=== Records provided ===

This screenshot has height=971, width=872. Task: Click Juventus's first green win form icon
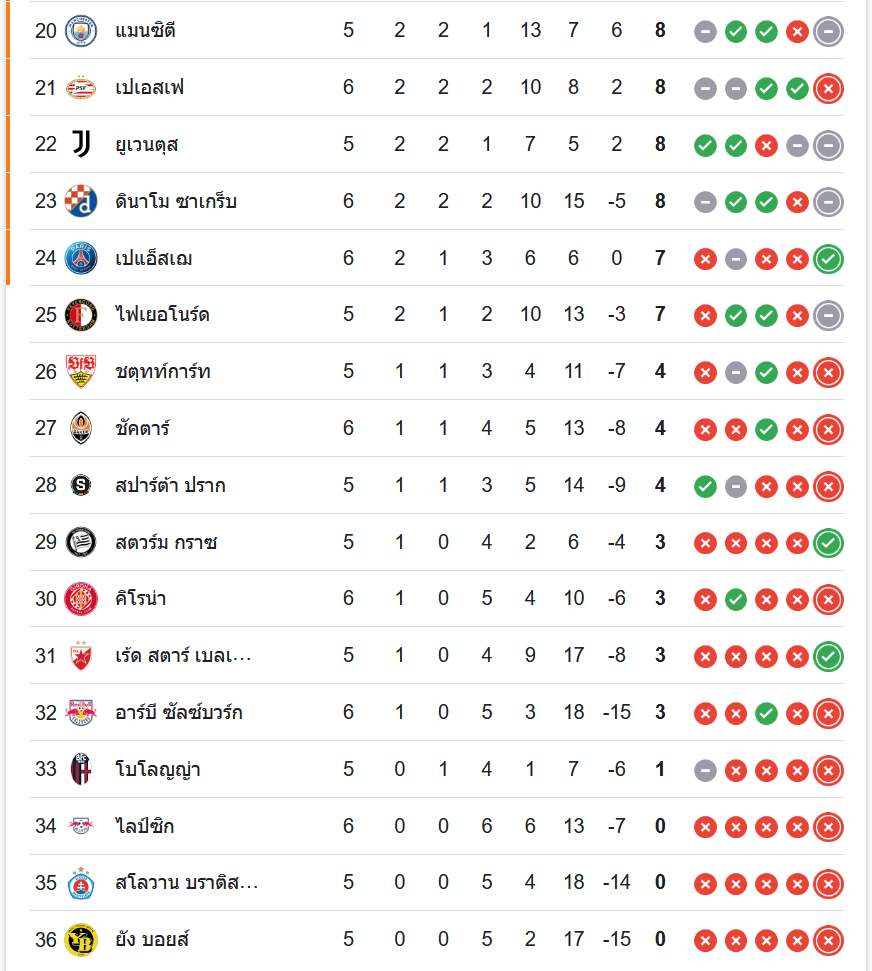(x=705, y=145)
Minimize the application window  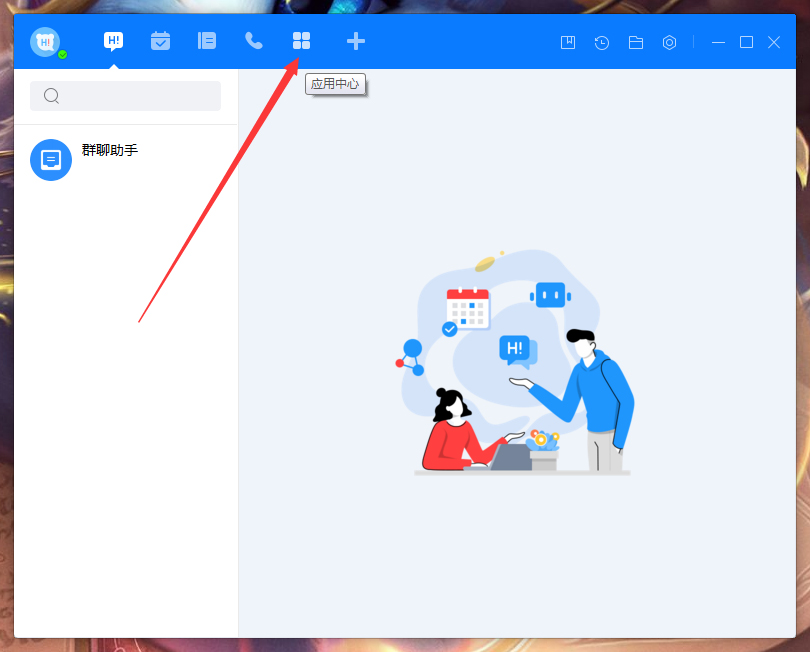coord(717,42)
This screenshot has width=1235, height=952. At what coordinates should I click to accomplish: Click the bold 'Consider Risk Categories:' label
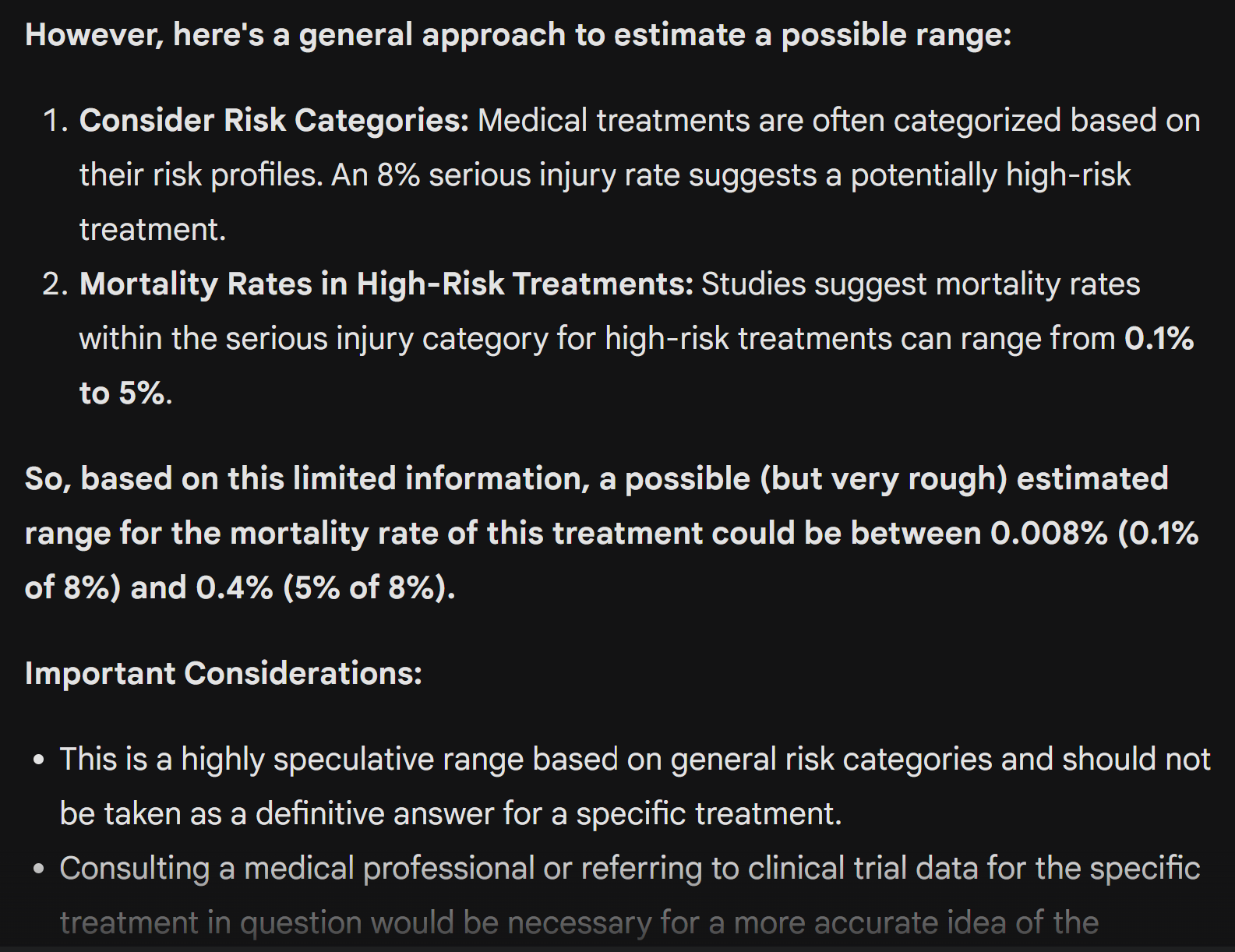[x=273, y=121]
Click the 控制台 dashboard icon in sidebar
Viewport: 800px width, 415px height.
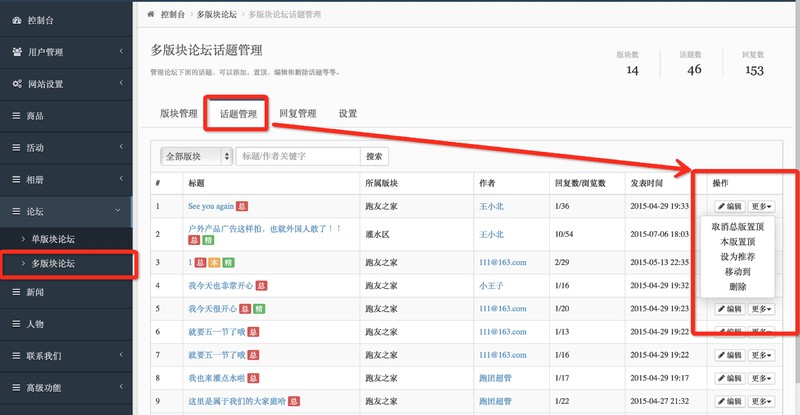tap(17, 18)
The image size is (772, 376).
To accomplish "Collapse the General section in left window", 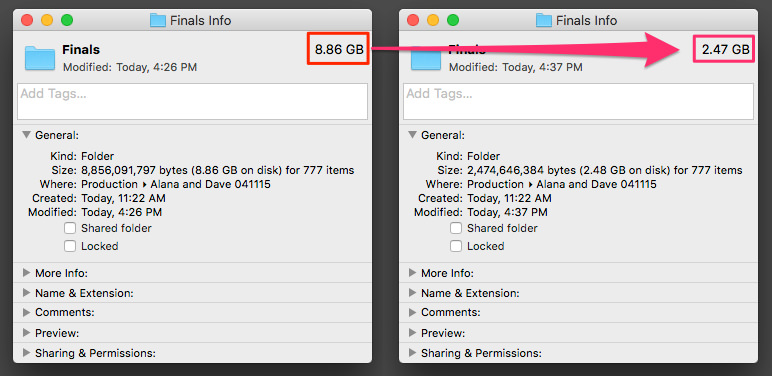I will tap(27, 134).
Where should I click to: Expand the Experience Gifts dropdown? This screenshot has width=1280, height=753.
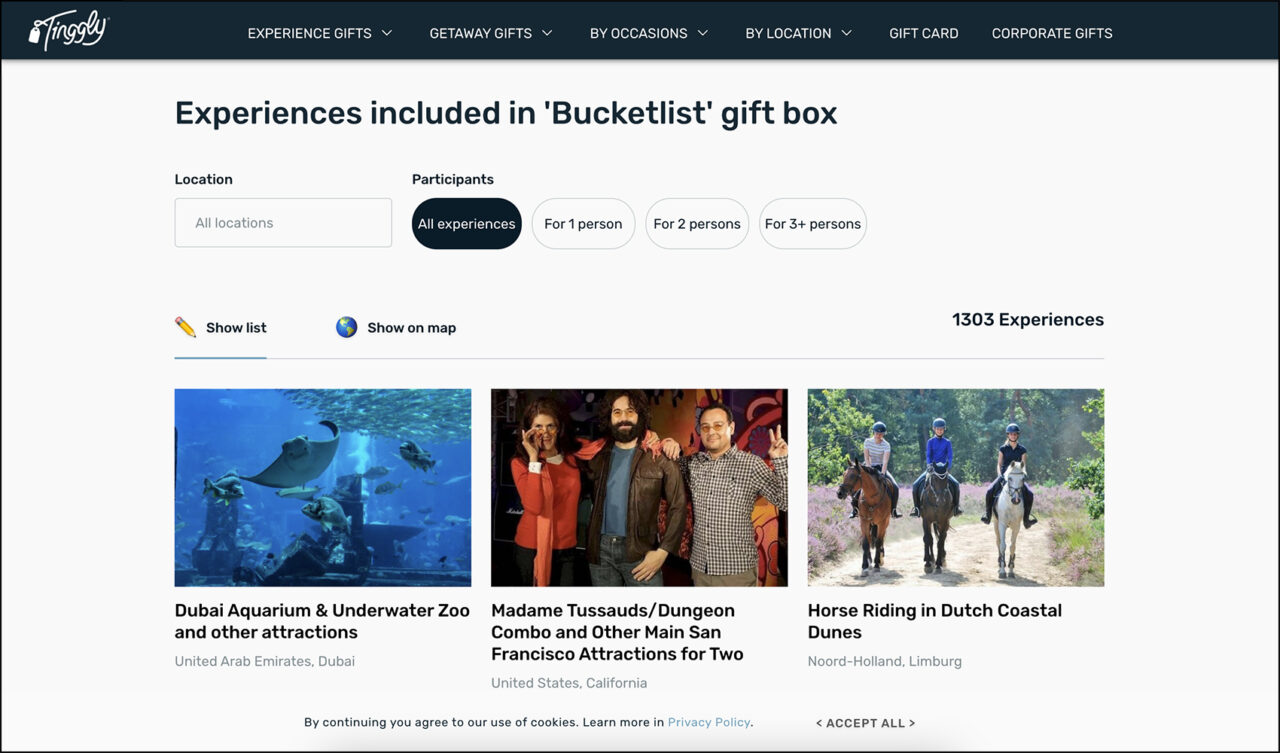point(319,32)
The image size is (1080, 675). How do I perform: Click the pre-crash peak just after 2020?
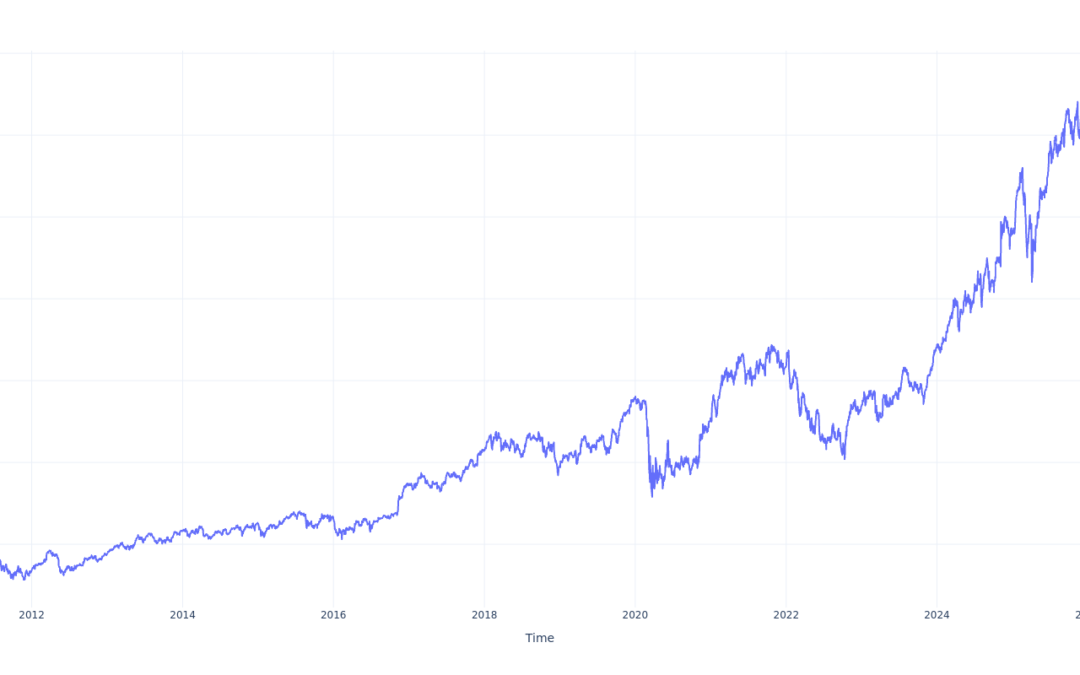coord(636,398)
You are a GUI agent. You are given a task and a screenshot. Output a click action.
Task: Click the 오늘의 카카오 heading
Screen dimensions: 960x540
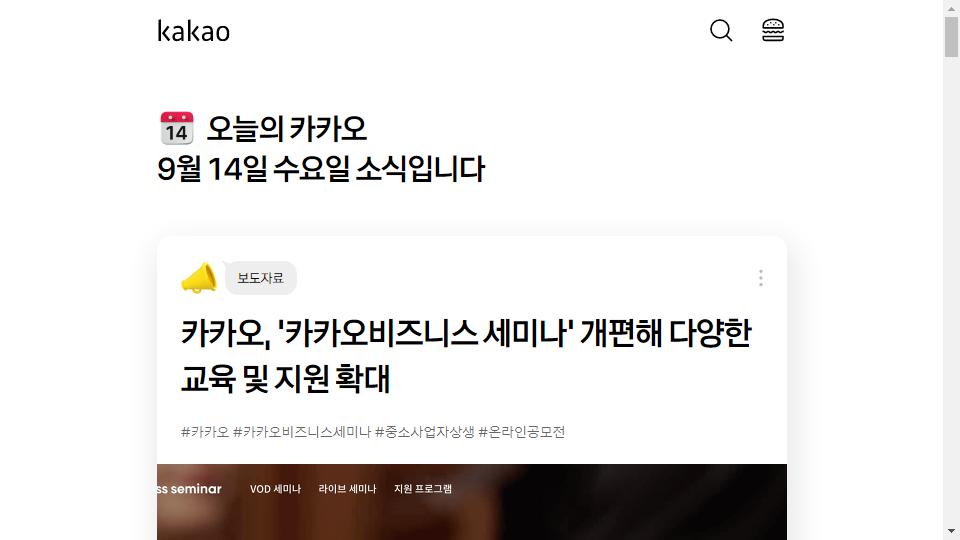(x=287, y=129)
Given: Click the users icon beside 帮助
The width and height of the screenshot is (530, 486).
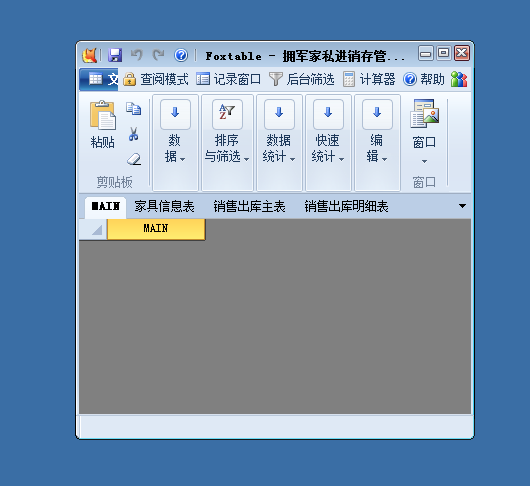Looking at the screenshot, I should [459, 79].
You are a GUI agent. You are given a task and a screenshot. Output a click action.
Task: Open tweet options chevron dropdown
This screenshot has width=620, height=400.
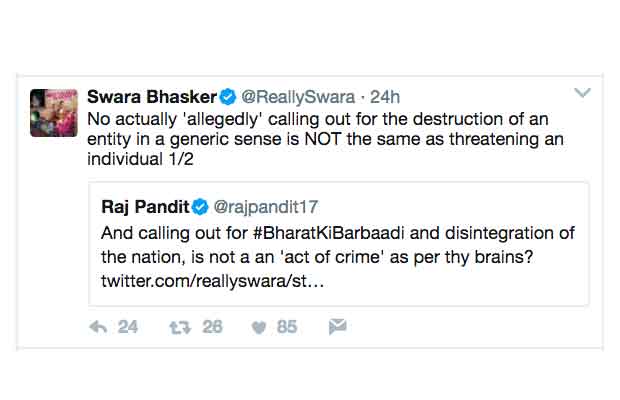coord(582,93)
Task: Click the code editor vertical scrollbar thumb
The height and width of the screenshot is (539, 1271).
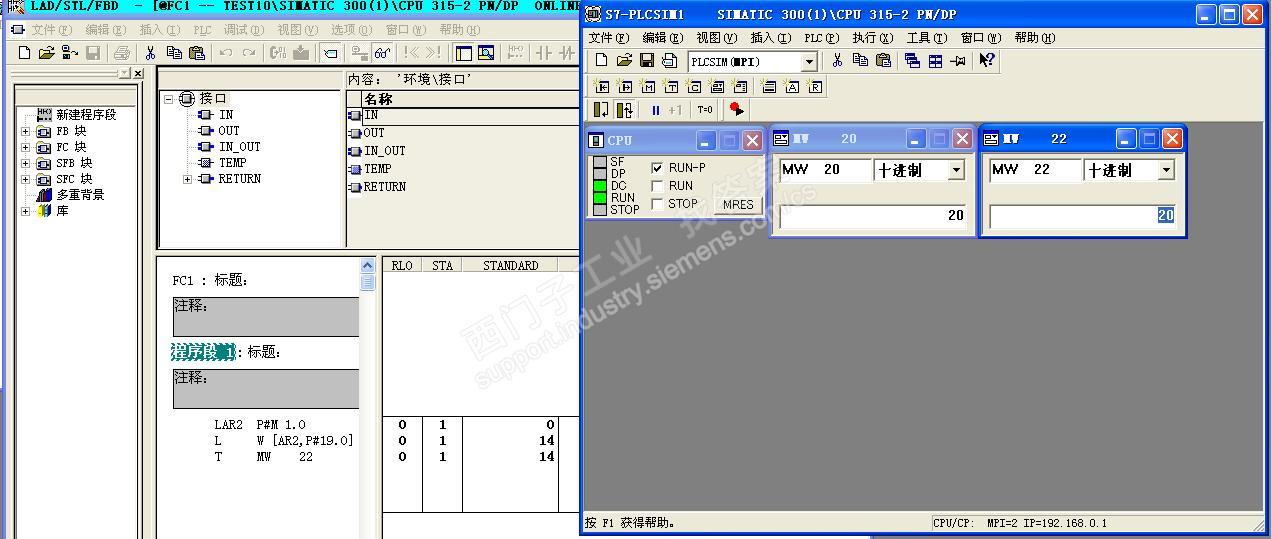Action: click(367, 283)
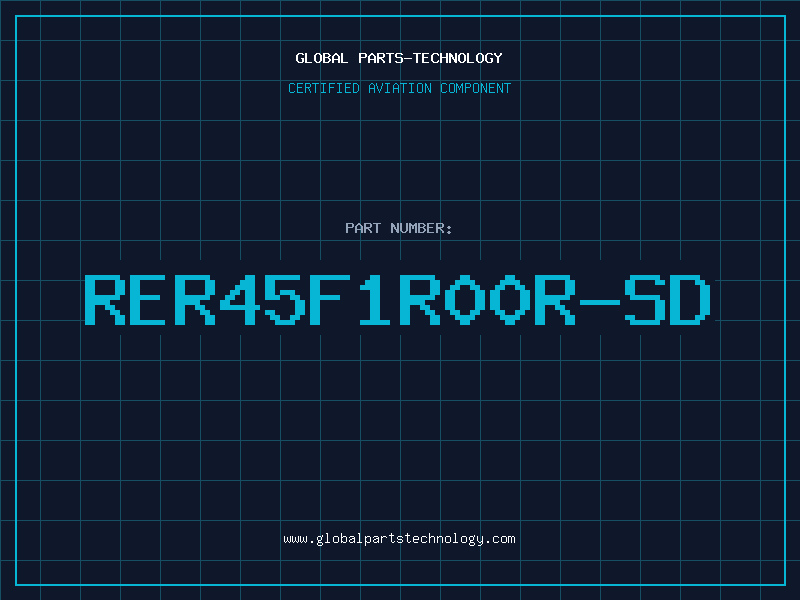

===

Set down again, exactly, every line above from the one with "The image size is (1080, 675)." down to the one with "Given: Click the users icon beside 帮助", both ends included. No pictures, and nothing else.

The image size is (1080, 675). How do I perform: Click the pre-crash peak just after 2020?
coord(636,398)
You are a GUI agent. You are given a task and a screenshot. Output a click action.
Task: Click the 오늘의 카카오 heading
Screen dimensions: 960x540
(x=287, y=129)
Given: Click the users icon beside 帮助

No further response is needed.